Had a really interesting couple of days in Berlin last week, at the invitation of the German government aid agency, GIZ. Also spent time with the impressive policy and campaigns wonks at Oxfam Germany. Here’s a few of the topics that came up.
- What did all that trade campaigning achieve?
From the late 90s to 2005, when I was working on economic policy for CAFOD, I watched Oxfam investing massively
in trade campaigns at the WTO and beyond. What did it achieve? We have a few impressions, but it would be great to go back, 10 years on, and do something more rigorous. Over Earl Grey in a cafe with an Oxfam colleague, we came up with:
- Shifting broad narratives, eg spreading the idea that the trade system is riddled with ‘rigged rules and double standards‘ that benefit the strong at the expense of the weak – things like investor-state disputes that give big corporations huge influence over governments, or the use of agricultural subsidies to protect Europe and North American agribusiness, and deprive developing country agriculture of potential markets.
- Preventing harm: eg helping developing countries defeat the EU’s attempts to shoehorn new issues (investment, competition policy) onto the agenda of the Doha Round in order to prise open new markets for their investors, and distract attention from their agriculture policies.

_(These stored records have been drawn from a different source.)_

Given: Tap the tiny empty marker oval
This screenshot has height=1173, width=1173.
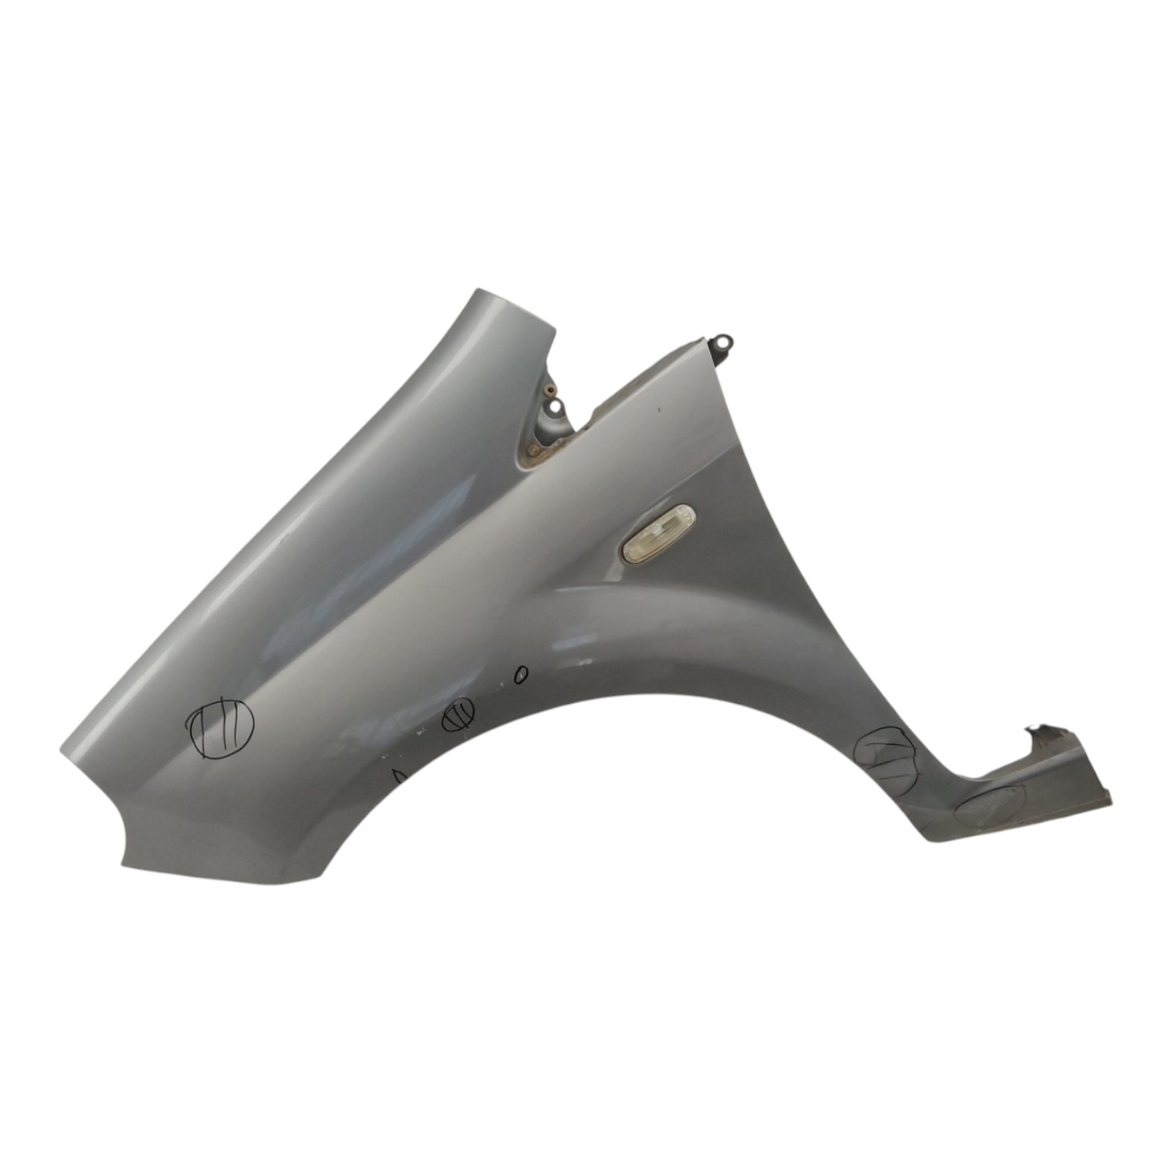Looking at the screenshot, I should [x=520, y=673].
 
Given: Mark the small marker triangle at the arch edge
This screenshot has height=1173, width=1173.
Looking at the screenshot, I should [x=398, y=775].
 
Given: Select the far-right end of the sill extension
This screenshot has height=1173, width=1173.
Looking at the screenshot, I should [x=1109, y=804].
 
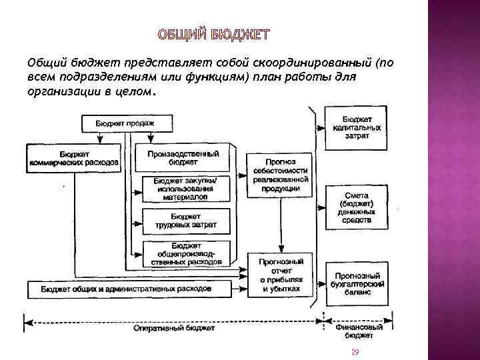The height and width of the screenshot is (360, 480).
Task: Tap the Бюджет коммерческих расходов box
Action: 73,157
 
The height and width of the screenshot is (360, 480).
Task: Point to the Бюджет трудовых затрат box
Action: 186,220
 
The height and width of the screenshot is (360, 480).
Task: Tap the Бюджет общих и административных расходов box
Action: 127,289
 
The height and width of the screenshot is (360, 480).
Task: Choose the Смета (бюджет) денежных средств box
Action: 357,207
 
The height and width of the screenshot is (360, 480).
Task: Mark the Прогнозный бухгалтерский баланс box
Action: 357,283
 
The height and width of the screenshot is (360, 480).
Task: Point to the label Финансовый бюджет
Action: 359,331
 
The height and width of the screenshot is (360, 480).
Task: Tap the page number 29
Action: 355,352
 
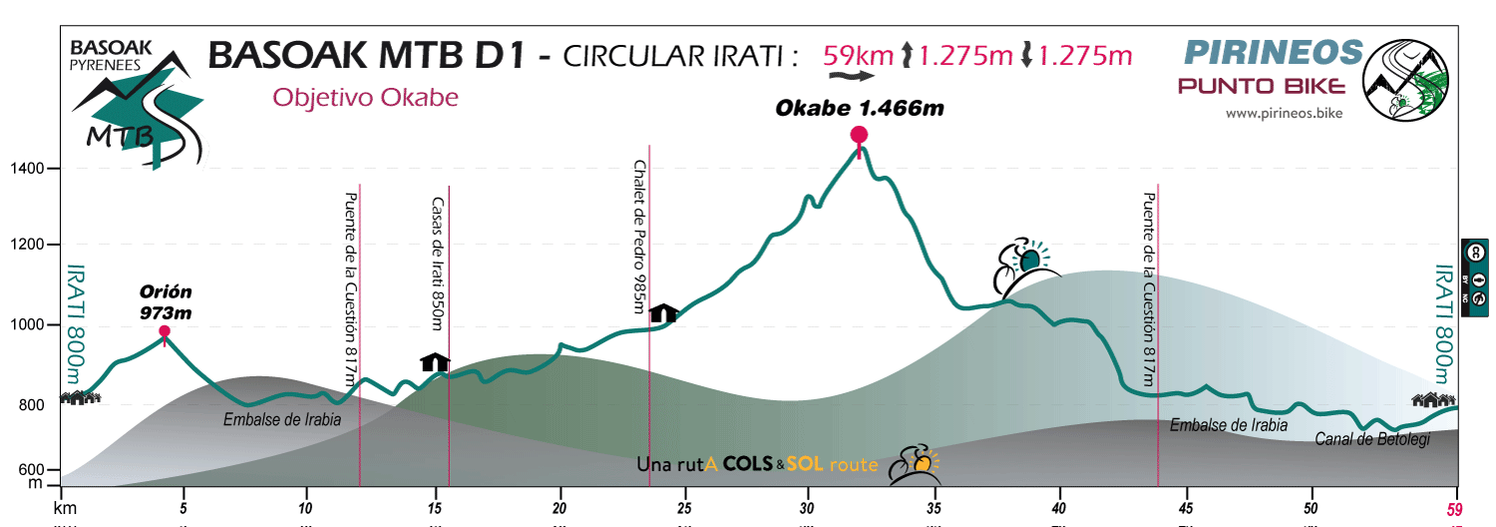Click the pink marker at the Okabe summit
pos(859,135)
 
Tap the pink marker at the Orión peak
pos(165,331)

- Defending flexibility on policy space for developing countries on issues such as Access to Medicines/generics or patent systems on seeds (UPOV) or, more generally, special and differential treatment for developing countries
But otherwise the campaigns achieved very little positive change in what was a largely defensive exercise. And the danger is that now the campaigners have moved on to climate change, tax, or whatever, the forces of darkness will reassemble and carry on out of sight – the devil not only has the best tunes, he also has a lot more stamina.
How on earth would you go about testing any of this? Nice job for the new Oxfam influencing impact researcher, once we find her/him.
- A lot of the How Change Happens pitch is basically a call for aid agencies to listen to Robert Chambers. Robert didn’t win the battle first time around – why should this time be different?
Robert’s great work on participatory approaches, for example Rural Development: Putting the Last First (1983) did have considerable impact on how people understand development, but could not prevent the aid world’s slide into linear thinking, logframes, best practice etc. Some differences this time:
There is a weaker left, but also a weaker right, so more chance of a meeting in the middle. Robert was tapping into a larger, more organized current of progressive politics and ideas, but at a time when the broader political and economic tides were extremely hostile (Thatcher, Reagan, Friedman etc).
This time around the debate is less polarized. Large parts of the aid establishment are ready to acknowledge the failure of many traditional approaches. And in some ways, a lot of the thinking I have been reflecting on this blog is not actually that threatening/progressive – there are currents within the ‘Doing Development Differently’ work that clearly put effectiveness before social justice or redistribution. At worst, they can be about those in power getting better at imposing top-down institutional reforms that see civil society as the obstacle, and the people as passive beneficiaries, not part of the solution.
So I would say there is more chance of finding common ground, but maybe the politics of that new synthesis won’t be that radical.
- How has the broad narrative of aid changed? What is missing?
Reflecting on the current diversion of aid towards spending on refugees and counter-terrorism, one comment was ‘aid used to be about them, now it’s about us’. I think it’s more complicated than that
- It started off being mainly about us – eg the Cold War and the use of aid to support allies
- For about 10 years from the end of Communism to 9/11, it became more about them
- Since then it has become more about us, in the sense of using aid to deal with threats to the West
- But there has also been increasing attention to a ‚bigger us‘ in the shape of collective action problems/global public bads (climate change, tropical diseases)
What still hasn’t happened enough is:
Attention to common (rather than collective) problems, like tobacco, alcohol, mental illness, obesity, road traffic. All of these do far more damage than more typical ‘development issues’ like malaria, yet barely register on the radar as ‘development issues‘.
Learning from them – when do you ever hear of innovation in the South being adopted in the North? A few signs – mobile banking in East Africa, or the way campaigners on domestic violence in Canada adapted a methodology that originally came from Uganda, via South Asia. Any others?
Thanks to everyone in Berlin who took the time to chat – more please!